▶ [Exercise directions]: Arrange every line of the listing below as a Markdown table with two columns, Row and Line, giving each line its own numbered row and omitting blank lines.

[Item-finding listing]
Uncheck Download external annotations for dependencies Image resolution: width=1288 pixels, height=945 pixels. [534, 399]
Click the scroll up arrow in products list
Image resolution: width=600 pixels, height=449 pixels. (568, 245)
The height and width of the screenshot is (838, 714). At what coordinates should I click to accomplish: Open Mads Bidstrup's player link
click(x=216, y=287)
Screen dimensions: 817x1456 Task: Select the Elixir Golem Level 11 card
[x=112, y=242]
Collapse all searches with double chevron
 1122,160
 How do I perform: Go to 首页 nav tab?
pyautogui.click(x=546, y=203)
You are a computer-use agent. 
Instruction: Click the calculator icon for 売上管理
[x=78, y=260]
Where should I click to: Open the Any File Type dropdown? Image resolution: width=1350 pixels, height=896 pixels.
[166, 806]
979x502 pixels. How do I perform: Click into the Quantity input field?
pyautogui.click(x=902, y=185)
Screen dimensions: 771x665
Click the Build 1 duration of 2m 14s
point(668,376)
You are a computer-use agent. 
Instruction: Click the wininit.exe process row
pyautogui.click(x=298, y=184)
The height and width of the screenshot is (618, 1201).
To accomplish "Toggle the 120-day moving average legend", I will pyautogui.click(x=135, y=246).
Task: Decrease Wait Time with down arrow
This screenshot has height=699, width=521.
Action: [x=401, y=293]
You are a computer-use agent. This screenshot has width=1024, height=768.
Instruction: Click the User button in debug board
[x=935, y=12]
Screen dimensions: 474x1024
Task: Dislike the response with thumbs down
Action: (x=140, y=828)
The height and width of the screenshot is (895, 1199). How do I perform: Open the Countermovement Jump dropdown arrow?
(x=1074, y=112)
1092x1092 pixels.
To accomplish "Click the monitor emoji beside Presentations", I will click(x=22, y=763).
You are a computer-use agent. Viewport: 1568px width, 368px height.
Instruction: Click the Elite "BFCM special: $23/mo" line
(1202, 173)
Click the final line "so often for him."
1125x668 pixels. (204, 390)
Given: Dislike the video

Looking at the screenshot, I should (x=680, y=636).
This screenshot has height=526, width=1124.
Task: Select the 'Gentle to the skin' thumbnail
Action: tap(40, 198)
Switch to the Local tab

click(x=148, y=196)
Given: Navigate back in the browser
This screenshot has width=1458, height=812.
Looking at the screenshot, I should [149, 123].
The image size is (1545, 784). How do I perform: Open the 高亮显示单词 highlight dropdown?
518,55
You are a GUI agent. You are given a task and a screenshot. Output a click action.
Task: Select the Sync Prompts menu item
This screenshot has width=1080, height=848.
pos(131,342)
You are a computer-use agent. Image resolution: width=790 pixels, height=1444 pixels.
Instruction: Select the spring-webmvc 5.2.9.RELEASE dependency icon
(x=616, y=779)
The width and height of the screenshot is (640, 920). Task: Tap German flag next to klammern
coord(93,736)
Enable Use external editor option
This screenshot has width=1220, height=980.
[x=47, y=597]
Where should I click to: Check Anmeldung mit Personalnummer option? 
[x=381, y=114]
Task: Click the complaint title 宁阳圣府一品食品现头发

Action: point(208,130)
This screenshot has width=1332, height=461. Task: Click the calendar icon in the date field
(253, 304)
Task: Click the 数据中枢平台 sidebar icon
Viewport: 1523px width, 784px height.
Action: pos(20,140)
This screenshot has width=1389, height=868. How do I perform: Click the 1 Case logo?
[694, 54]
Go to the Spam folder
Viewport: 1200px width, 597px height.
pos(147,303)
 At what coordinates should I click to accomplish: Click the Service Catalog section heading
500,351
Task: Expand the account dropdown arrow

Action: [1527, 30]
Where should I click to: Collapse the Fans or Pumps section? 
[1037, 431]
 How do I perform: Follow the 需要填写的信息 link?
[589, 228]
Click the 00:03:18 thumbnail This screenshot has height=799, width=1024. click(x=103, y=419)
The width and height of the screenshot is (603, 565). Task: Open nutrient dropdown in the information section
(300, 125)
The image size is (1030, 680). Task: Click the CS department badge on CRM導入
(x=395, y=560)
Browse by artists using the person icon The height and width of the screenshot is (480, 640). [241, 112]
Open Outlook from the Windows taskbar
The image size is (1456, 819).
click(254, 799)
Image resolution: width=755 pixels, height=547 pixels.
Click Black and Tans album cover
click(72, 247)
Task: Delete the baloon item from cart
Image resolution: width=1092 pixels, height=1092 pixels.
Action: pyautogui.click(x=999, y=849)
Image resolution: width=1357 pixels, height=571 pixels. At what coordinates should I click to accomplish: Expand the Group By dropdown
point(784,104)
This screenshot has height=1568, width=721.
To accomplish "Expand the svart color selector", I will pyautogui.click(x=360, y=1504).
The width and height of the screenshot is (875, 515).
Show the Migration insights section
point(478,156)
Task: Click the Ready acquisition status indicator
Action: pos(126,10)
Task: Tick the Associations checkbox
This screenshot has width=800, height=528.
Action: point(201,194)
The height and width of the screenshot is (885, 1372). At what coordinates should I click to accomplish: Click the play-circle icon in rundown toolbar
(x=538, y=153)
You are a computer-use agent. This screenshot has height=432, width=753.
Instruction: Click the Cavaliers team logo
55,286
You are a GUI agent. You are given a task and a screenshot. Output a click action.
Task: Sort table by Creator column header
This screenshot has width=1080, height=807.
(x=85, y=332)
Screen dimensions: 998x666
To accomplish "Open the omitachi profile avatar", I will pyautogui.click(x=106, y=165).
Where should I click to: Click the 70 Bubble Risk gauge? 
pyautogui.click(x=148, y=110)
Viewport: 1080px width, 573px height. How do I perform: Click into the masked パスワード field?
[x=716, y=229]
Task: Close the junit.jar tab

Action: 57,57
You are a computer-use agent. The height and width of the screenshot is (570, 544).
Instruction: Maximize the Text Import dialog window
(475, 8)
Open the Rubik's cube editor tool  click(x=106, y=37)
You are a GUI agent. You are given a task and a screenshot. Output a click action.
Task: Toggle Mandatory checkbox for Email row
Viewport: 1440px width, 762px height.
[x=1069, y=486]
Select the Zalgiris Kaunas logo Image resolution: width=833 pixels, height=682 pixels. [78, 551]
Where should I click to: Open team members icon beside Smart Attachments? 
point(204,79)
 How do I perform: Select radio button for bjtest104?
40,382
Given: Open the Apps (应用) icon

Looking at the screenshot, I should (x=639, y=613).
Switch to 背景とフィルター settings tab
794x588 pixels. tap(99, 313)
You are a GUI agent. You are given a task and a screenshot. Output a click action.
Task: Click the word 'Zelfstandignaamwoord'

▶ [Final result]:
| Row | Line |
|---|---|
| 1 | Uncheck Download external annotations for dependencies Image resolution: width=1288 pixels, height=945 pixels. [534, 399] |
| 2 | Click the scroll up arrow in products list |
| 3 | Image resolution: width=600 pixels, height=449 pixels. (568, 245) |
| 4 | The height and width of the screenshot is (838, 714). At what coordinates should I click to accomplish: Open Mads Bidstrup's player link |
| 5 | click(x=216, y=287) |
| 6 | Screen dimensions: 817x1456 Task: Select the Elixir Golem Level 11 card |
| 7 | [x=112, y=242] |
| 8 | Collapse all searches with double chevron |
| 9 |  1122,160 |
| 10 |  How do I perform: Go to 首页 nav tab? |
| 11 | pyautogui.click(x=546, y=203) |
| 12 | You are a computer-use agent.  |
| 13 | Instruction: Click the calculator icon for 売上管理 |
| 14 | [x=78, y=260] |
| 15 | Where should I click to: Open the Any File Type dropdown? Image resolution: width=1350 pixels, height=896 pixels. |
| 16 | [166, 806] |
| 17 | 979x502 pixels. How do I perform: Click into the Quantity input field? |
| 18 | pyautogui.click(x=902, y=185) |
| 19 | Screen dimensions: 771x665 |
| 20 | Click the Build 1 duration of 2m 14s |
| 21 | point(668,376) |
| 22 | You are a computer-use agent.  |
| 23 | Instruction: Click the wininit.exe process row |
| 24 | pyautogui.click(x=298, y=184) |
| 25 | The height and width of the screenshot is (618, 1201). |
| 26 | To accomplish "Toggle the 120-day moving average legend", I will pyautogui.click(x=135, y=246). |
| 27 | Task: Decrease Wait Time with down arrow |
| 28 | This screenshot has height=699, width=521. |
| 29 | Action: [x=401, y=293] |
| 30 | You are a computer-use agent. This screenshot has width=1024, height=768. |
| 31 | Instruction: Click the User button in debug board |
| 32 | [x=935, y=12] |
| 33 | Screen dimensions: 474x1024 |
| 34 | Task: Dislike the response with thumbs down |
| 35 | Action: (x=140, y=828) |
| 36 | The height and width of the screenshot is (895, 1199). How do I perform: Open the Countermovement Jump dropdown arrow? |
| 37 | (x=1074, y=112) |
| 38 | 1092x1092 pixels. |
| 39 | To accomplish "Click the monitor emoji beside Presentations", I will click(x=22, y=763). |
| 40 | You are a computer-use agent. Viewport: 1568px width, 368px height. |
| 41 | Instruction: Click the Elite "BFCM special: $23/mo" line |
| 42 | (1202, 173) |
| 43 | Click the final line "so often for him." |
| 44 | 1125x668 pixels. (204, 390) |
| 45 | Given: Dislike the video |
| 46 | Looking at the screenshot, I should (x=680, y=636). |
| 47 | This screenshot has height=526, width=1124. |
| 48 | Task: Select the 'Gentle to the skin' thumbnail |
| 49 | Action: tap(40, 198) |
| 50 | Switch to the Local tab |
| 51 | click(x=148, y=196) |
| 52 | Given: Navigate back in the browser |
| 53 | This screenshot has width=1458, height=812. |
| 54 | Looking at the screenshot, I should [149, 123]. |
| 55 | The image size is (1545, 784). How do I perform: Open the 高亮显示单词 highlight dropdown? |
| 56 | 518,55 |
| 57 | You are a GUI agent. You are given a task and a screenshot. Output a click action. |
| 58 | Task: Select the Sync Prompts menu item |
| 59 | This screenshot has width=1080, height=848. |
| 60 | pos(131,342) |
| 61 | You are a computer-use agent. Image resolution: width=790 pixels, height=1444 pixels. |
| 62 | Instruction: Select the spring-webmvc 5.2.9.RELEASE dependency icon |
| 63 | (x=616, y=779) |
| 64 | The width and height of the screenshot is (640, 920). Task: Tap German flag next to klammern |
| 65 | coord(93,736) |
| 66 | Enable Use external editor option |
| 67 | This screenshot has width=1220, height=980. |
| 68 | [x=47, y=597] |
| 69 | Where should I click to: Check Anmeldung mit Personalnummer option?  |
| 70 | [x=381, y=114] |
| 71 | Task: Click the complaint title 宁阳圣府一品食品现头发 |
| 72 | Action: point(208,130) |
| 73 | This screenshot has width=1332, height=461. Task: Click the calendar icon in the date field |
| 74 | (253, 304) |
| 75 | Task: Click the 数据中枢平台 sidebar icon |
| 76 | Viewport: 1523px width, 784px height. |
| 77 | Action: pos(20,140) |
| 78 | This screenshot has width=1389, height=868. How do I perform: Click the 1 Case logo? |
| 79 | [694, 54] |
| 80 | Go to the Spam folder |
| 81 | Viewport: 1200px width, 597px height. |
| 82 | pos(147,303) |
| 83 |  At what coordinates should I click to accomplish: Click the Service Catalog section heading |
| 84 | 500,351 |
| 85 | Task: Expand the account dropdown arrow |
| 86 | Action: [1527, 30] |
| 87 | Where should I click to: Collapse the Fans or Pumps section?  |
| 88 | [1037, 431] |
| 89 |  How do I perform: Follow the 需要填写的信息 link? |
| 90 | [589, 228] |
| 91 | Click the 00:03:18 thumbnail This screenshot has height=799, width=1024. click(x=103, y=419) |
| 92 | The width and height of the screenshot is (603, 565). Task: Open nutrient dropdown in the information section |
| 93 | (300, 125) |
| 94 | The image size is (1030, 680). Task: Click the CS department badge on CRM導入 |
| 95 | (x=395, y=560) |
| 96 | Browse by artists using the person icon The height and width of the screenshot is (480, 640). [241, 112] |
| 97 | Open Outlook from the Windows taskbar |
| 98 | The image size is (1456, 819). |
| 99 | click(254, 799) |
| 100 | Image resolution: width=755 pixels, height=547 pixels. |
| 101 | Click Black and Tans album cover |
| 102 | click(72, 247) |
| 103 | Task: Delete the baloon item from cart |
| 104 | Image resolution: width=1092 pixels, height=1092 pixels. |
| 105 | Action: pyautogui.click(x=999, y=849) |
| 106 | Image resolution: width=1357 pixels, height=571 pixels. At what coordinates should I click to accomplish: Expand the Group By dropdown |
| 107 | point(784,104) |
| 108 | This screenshot has height=1568, width=721. |
| 109 | To accomplish "Expand the svart color selector", I will pyautogui.click(x=360, y=1504). |
| 110 | The width and height of the screenshot is (875, 515). |
| 111 | Show the Migration insights section |
| 112 | point(478,156) |
| 113 | Task: Click the Ready acquisition status indicator |
| 114 | Action: pos(126,10) |
| 115 | Task: Tick the Associations checkbox |
| 116 | This screenshot has width=800, height=528. |
| 117 | Action: point(201,194) |
| 118 | The height and width of the screenshot is (885, 1372). At what coordinates should I click to accomplish: Click the play-circle icon in rundown toolbar |
| 119 | (x=538, y=153) |
| 120 | You are a computer-use agent. This screenshot has height=432, width=753. |
| 121 | Instruction: Click the Cavaliers team logo |
| 122 | 55,286 |
| 123 | You are a GUI agent. You are given a task and a screenshot. Output a click action. |
| 124 | Task: Sort table by Creator column header |
| 125 | This screenshot has width=1080, height=807. |
| 126 | (x=85, y=332) |
| 127 | Screen dimensions: 998x666 |
| 128 | To accomplish "Open the omitachi profile avatar", I will pyautogui.click(x=106, y=165). |
| 129 | Where should I click to: Click the 70 Bubble Risk gauge?  |
| 130 | pyautogui.click(x=148, y=110) |
| 131 | Viewport: 1080px width, 573px height. How do I perform: Click into the masked パスワード field? |
| 132 | [x=716, y=229] |
| 133 | Task: Close the junit.jar tab |
| 134 | Action: 57,57 |
| 135 | You are a computer-use agent. The height and width of the screenshot is (570, 544). |
| 136 | Instruction: Maximize the Text Import dialog window |
| 137 | (475, 8) |
| 138 | Open the Rubik's cube editor tool  click(x=106, y=37) |
| 139 | You are a GUI agent. You are given a task and a screenshot. Output a click action. |
| 140 | Task: Toggle Mandatory checkbox for Email row |
| 141 | Viewport: 1440px width, 762px height. |
| 142 | [x=1069, y=486] |
| 143 | Select the Zalgiris Kaunas logo Image resolution: width=833 pixels, height=682 pixels. [78, 551] |
| 144 | Where should I click to: Open team members icon beside Smart Attachments?  |
| 145 | point(204,79) |
| 146 |  How do I perform: Select radio button for bjtest104? |
| 147 | 40,382 |
| 148 | Given: Open the Apps (应用) icon |
| 149 | Looking at the screenshot, I should (x=639, y=613). |
| 150 | Switch to 背景とフィルター settings tab |
| 151 | 794x588 pixels. tap(99, 313) |
| 152 | You are a GUI agent. You are given a task and a screenshot. Output a click action. |
| 153 | Task: Click the word 'Zelfstandignaamwoord' |